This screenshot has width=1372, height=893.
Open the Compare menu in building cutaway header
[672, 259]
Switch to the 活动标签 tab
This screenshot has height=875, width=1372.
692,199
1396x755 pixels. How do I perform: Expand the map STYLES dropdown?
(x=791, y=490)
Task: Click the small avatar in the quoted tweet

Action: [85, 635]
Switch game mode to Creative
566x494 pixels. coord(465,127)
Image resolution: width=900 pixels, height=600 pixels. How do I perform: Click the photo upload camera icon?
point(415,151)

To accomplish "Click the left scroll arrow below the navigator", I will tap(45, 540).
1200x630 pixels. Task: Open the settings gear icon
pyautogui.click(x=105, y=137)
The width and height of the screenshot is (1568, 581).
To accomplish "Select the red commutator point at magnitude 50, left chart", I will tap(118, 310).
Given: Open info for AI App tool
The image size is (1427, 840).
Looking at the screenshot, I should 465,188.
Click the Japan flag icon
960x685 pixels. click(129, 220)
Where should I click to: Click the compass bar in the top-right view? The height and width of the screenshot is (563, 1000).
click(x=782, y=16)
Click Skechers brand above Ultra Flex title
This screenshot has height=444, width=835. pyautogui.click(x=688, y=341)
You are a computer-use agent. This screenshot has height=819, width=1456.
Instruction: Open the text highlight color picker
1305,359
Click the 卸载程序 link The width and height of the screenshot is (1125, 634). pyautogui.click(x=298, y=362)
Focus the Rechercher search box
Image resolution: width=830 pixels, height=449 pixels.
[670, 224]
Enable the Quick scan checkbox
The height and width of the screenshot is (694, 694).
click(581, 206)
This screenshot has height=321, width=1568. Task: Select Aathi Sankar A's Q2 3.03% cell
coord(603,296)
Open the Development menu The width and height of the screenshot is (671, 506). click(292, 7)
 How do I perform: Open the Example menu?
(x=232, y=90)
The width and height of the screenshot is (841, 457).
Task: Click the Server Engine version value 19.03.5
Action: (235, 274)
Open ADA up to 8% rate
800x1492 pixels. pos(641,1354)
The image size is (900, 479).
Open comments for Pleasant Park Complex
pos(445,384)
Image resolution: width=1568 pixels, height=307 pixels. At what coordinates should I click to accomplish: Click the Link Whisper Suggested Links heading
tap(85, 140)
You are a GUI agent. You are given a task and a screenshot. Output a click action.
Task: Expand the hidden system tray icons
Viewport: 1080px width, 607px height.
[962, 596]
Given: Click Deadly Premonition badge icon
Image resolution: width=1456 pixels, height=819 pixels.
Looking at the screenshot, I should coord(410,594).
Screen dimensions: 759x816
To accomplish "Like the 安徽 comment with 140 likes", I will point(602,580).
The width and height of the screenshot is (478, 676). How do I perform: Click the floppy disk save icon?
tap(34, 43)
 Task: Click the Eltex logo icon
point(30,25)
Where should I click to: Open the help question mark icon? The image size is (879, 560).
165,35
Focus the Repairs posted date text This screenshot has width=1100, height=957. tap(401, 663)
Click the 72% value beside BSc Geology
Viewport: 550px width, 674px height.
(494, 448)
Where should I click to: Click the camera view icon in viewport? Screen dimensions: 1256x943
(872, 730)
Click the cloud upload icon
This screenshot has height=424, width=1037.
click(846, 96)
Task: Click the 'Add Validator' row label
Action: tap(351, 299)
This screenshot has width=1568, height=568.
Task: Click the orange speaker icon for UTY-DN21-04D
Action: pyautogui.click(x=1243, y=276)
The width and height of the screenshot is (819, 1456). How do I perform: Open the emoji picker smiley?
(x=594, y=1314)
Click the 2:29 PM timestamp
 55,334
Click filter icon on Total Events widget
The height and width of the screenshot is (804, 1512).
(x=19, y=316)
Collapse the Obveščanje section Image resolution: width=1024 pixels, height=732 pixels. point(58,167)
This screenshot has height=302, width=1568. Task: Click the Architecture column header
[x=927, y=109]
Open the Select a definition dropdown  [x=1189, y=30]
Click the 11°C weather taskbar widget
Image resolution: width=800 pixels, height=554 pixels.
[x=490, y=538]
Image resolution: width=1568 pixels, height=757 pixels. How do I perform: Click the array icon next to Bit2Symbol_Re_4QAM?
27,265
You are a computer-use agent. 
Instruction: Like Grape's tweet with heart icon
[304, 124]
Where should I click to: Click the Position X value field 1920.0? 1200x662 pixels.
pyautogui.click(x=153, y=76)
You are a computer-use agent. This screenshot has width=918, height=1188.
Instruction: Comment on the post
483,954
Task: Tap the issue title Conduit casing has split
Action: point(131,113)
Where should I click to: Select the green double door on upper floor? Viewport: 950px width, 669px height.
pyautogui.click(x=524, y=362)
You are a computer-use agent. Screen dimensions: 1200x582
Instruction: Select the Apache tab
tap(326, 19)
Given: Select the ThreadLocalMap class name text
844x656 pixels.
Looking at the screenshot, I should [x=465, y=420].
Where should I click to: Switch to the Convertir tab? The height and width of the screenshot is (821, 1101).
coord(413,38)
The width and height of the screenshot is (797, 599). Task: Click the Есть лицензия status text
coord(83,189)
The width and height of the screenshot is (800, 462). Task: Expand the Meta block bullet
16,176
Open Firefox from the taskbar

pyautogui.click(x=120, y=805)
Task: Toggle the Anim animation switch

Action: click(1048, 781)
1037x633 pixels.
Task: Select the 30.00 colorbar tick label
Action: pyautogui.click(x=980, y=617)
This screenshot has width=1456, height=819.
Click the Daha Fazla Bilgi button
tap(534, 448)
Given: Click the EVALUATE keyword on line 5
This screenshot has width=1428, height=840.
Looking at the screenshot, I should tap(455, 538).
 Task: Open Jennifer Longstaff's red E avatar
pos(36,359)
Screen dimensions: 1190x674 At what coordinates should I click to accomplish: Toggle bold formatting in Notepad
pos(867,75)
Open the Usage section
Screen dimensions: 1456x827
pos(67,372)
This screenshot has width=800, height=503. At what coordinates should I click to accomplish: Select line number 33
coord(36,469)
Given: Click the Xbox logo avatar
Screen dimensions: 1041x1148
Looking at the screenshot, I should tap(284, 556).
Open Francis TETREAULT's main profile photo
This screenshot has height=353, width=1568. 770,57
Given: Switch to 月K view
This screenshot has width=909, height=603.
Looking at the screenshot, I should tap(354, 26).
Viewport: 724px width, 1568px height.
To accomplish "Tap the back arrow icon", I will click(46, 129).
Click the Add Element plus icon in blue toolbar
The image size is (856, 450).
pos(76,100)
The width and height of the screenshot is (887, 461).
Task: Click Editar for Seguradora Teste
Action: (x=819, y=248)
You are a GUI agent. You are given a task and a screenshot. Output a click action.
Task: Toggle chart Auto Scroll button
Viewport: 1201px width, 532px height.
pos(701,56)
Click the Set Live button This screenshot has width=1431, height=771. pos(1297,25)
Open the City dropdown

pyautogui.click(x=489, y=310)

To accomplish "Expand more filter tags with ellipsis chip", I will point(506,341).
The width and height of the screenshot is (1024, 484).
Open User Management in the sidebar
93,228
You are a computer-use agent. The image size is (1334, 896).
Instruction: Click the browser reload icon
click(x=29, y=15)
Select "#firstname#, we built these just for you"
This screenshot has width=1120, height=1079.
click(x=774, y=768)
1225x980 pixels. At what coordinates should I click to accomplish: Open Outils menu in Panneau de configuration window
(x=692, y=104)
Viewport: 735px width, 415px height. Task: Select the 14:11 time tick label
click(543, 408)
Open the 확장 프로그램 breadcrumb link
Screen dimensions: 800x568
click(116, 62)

##########

- THE TASK
Transcribe every item above verbatim, line for line.

- EXERCISE RESPONSE
This screenshot has width=1372, height=893.
Open the Compare menu in building cutaway header
[672, 259]
Switch to the 活动标签 tab
This screenshot has height=875, width=1372.
692,199
1396x755 pixels. How do I perform: Expand the map STYLES dropdown?
(x=791, y=490)
Task: Click the small avatar in the quoted tweet

Action: [85, 635]
Switch game mode to Creative
566x494 pixels. coord(465,127)
Image resolution: width=900 pixels, height=600 pixels. How do I perform: Click the photo upload camera icon?
point(415,151)

To accomplish "Click the left scroll arrow below the navigator", I will tap(45, 540).
1200x630 pixels. Task: Open the settings gear icon
pyautogui.click(x=105, y=137)
The width and height of the screenshot is (1568, 581).
To accomplish "Select the red commutator point at magnitude 50, left chart", I will tap(118, 310).
Given: Open info for AI App tool
The image size is (1427, 840).
Looking at the screenshot, I should 465,188.
Click the Japan flag icon
960x685 pixels. click(129, 220)
Where should I click to: Click the compass bar in the top-right view? The height and width of the screenshot is (563, 1000).
click(x=782, y=16)
Click Skechers brand above Ultra Flex title
This screenshot has height=444, width=835. pyautogui.click(x=688, y=341)
You are a computer-use agent. This screenshot has height=819, width=1456.
Instruction: Open the text highlight color picker
1305,359
Click the 卸载程序 link The width and height of the screenshot is (1125, 634). pyautogui.click(x=298, y=362)
Focus the Rechercher search box
Image resolution: width=830 pixels, height=449 pixels.
[670, 224]
Enable the Quick scan checkbox
The height and width of the screenshot is (694, 694).
click(581, 206)
This screenshot has height=321, width=1568. Task: Select Aathi Sankar A's Q2 3.03% cell
coord(603,296)
Open the Development menu The width and height of the screenshot is (671, 506). click(292, 7)
 How do I perform: Open the Example menu?
(x=232, y=90)
The width and height of the screenshot is (841, 457).
Task: Click the Server Engine version value 19.03.5
Action: (235, 274)
Open ADA up to 8% rate
800x1492 pixels. pos(641,1354)
The image size is (900, 479).
Open comments for Pleasant Park Complex
pos(445,384)
Image resolution: width=1568 pixels, height=307 pixels. At what coordinates should I click to accomplish: Click the Link Whisper Suggested Links heading
tap(85, 140)
You are a GUI agent. You are given a task and a screenshot. Output a click action.
Task: Expand the hidden system tray icons
Viewport: 1080px width, 607px height.
[962, 596]
Given: Click Deadly Premonition badge icon
Image resolution: width=1456 pixels, height=819 pixels.
Looking at the screenshot, I should coord(410,594).
Screen dimensions: 759x816
To accomplish "Like the 安徽 comment with 140 likes", I will point(602,580).
The width and height of the screenshot is (478, 676). How do I perform: Click the floppy disk save icon?
tap(34, 43)
 Task: Click the Eltex logo icon
point(30,25)
Where should I click to: Open the help question mark icon? The image size is (879, 560).
165,35
Focus the Repairs posted date text This screenshot has width=1100, height=957. tap(401, 663)
Click the 72% value beside BSc Geology
Viewport: 550px width, 674px height.
(494, 448)
Where should I click to: Click the camera view icon in viewport? Screen dimensions: 1256x943
(872, 730)
Click the cloud upload icon
This screenshot has height=424, width=1037.
click(846, 96)
Task: Click the 'Add Validator' row label
Action: tap(351, 299)
This screenshot has width=1568, height=568.
Task: Click the orange speaker icon for UTY-DN21-04D
Action: pyautogui.click(x=1243, y=276)
The width and height of the screenshot is (819, 1456). How do I perform: Open the emoji picker smiley?
(x=594, y=1314)
Click the 2:29 PM timestamp
 55,334
Click filter icon on Total Events widget
The height and width of the screenshot is (804, 1512).
(x=19, y=316)
Collapse the Obveščanje section Image resolution: width=1024 pixels, height=732 pixels. point(58,167)
This screenshot has height=302, width=1568. Task: Click the Architecture column header
[x=927, y=109]
Open the Select a definition dropdown  [x=1189, y=30]
Click the 11°C weather taskbar widget
Image resolution: width=800 pixels, height=554 pixels.
[x=490, y=538]
Image resolution: width=1568 pixels, height=757 pixels. How do I perform: Click the array icon next to Bit2Symbol_Re_4QAM?
27,265
You are a computer-use agent. 
Instruction: Like Grape's tweet with heart icon
[304, 124]
Where should I click to: Click the Position X value field 1920.0? 1200x662 pixels.
pyautogui.click(x=153, y=76)
You are a computer-use agent. This screenshot has width=918, height=1188.
Instruction: Comment on the post
483,954
Task: Tap the issue title Conduit casing has split
Action: point(131,113)
Where should I click to: Select the green double door on upper floor? Viewport: 950px width, 669px height.
pyautogui.click(x=524, y=362)
You are a computer-use agent. Screen dimensions: 1200x582
Instruction: Select the Apache tab
tap(326, 19)
Given: Select the ThreadLocalMap class name text
844x656 pixels.
Looking at the screenshot, I should [x=465, y=420].
Where should I click to: Switch to the Convertir tab? The height and width of the screenshot is (821, 1101).
coord(413,38)
The width and height of the screenshot is (797, 599). Task: Click the Есть лицензия status text
coord(83,189)
The width and height of the screenshot is (800, 462). Task: Expand the Meta block bullet
16,176
Open Firefox from the taskbar

pyautogui.click(x=120, y=805)
Task: Toggle the Anim animation switch

Action: click(1048, 781)
1037x633 pixels.
Task: Select the 30.00 colorbar tick label
Action: pyautogui.click(x=980, y=617)
This screenshot has width=1456, height=819.
Click the Daha Fazla Bilgi button
tap(534, 448)
Given: Click the EVALUATE keyword on line 5
This screenshot has width=1428, height=840.
Looking at the screenshot, I should tap(455, 538).
 Task: Open Jennifer Longstaff's red E avatar
pos(36,359)
Screen dimensions: 1190x674 At what coordinates should I click to accomplish: Toggle bold formatting in Notepad
pos(867,75)
Open the Usage section
Screen dimensions: 1456x827
pos(67,372)
This screenshot has width=800, height=503. At what coordinates should I click to accomplish: Select line number 33
coord(36,469)
Given: Click the Xbox logo avatar
Screen dimensions: 1041x1148
Looking at the screenshot, I should tap(284, 556).
Open Francis TETREAULT's main profile photo
This screenshot has height=353, width=1568. 770,57
Given: Switch to 月K view
This screenshot has width=909, height=603.
Looking at the screenshot, I should tap(354, 26).
Viewport: 724px width, 1568px height.
To accomplish "Tap the back arrow icon", I will click(46, 129).
Click the Add Element plus icon in blue toolbar
The image size is (856, 450).
pos(76,100)
The width and height of the screenshot is (887, 461).
Task: Click Editar for Seguradora Teste
Action: (x=819, y=248)
You are a GUI agent. You are given a task and a screenshot. Output a click action.
Task: Toggle chart Auto Scroll button
Viewport: 1201px width, 532px height.
pos(701,56)
Click the Set Live button This screenshot has width=1431, height=771. pos(1297,25)
Open the City dropdown

pyautogui.click(x=489, y=310)

To accomplish "Expand more filter tags with ellipsis chip", I will point(506,341).
The width and height of the screenshot is (1024, 484).
Open User Management in the sidebar
93,228
You are a computer-use agent. The image size is (1334, 896).
Instruction: Click the browser reload icon
click(x=29, y=15)
Select "#firstname#, we built these just for you"
This screenshot has width=1120, height=1079.
click(x=774, y=768)
1225x980 pixels. At what coordinates should I click to accomplish: Open Outils menu in Panneau de configuration window
(x=692, y=104)
Viewport: 735px width, 415px height. Task: Select the 14:11 time tick label
click(543, 408)
Open the 확장 프로그램 breadcrumb link
Screen dimensions: 800x568
click(116, 62)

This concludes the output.